Aim of the exercise
Across the whole listing, copy out every line that includes the string "agent".

● ● ● ●

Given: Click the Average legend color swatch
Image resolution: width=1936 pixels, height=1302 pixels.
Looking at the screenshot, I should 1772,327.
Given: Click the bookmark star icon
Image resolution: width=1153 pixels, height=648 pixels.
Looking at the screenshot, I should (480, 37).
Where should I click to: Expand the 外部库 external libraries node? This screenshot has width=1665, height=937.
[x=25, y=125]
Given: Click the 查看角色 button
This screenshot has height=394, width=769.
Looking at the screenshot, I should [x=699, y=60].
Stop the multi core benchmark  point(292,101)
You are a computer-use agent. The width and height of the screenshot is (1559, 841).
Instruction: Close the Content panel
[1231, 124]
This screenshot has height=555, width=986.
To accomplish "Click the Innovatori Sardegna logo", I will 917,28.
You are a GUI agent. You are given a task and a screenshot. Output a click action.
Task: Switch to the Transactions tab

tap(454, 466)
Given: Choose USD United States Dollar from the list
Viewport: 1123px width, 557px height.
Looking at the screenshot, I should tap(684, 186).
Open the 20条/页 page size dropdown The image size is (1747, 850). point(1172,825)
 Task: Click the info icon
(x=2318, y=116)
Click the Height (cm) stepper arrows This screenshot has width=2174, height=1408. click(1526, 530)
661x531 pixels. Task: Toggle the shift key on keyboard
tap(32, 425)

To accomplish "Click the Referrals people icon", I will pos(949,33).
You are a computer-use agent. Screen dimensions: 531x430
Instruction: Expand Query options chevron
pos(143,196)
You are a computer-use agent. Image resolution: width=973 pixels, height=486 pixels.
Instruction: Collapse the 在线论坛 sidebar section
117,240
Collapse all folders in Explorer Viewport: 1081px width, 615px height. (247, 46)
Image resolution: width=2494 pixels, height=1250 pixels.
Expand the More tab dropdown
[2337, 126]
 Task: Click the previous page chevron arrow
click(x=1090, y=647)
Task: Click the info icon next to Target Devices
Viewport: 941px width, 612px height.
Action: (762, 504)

● ● ● ●

Result below
You are a computer-use agent. The width and height of the screenshot is (1559, 841).
You are a GUI agent. You are given a task and a screenshot. Output a click action.
You are a computer-use agent. Screen dimensions: 531x430
You are a computer-use agent. Image resolution: width=973 pixels, height=486 pixels.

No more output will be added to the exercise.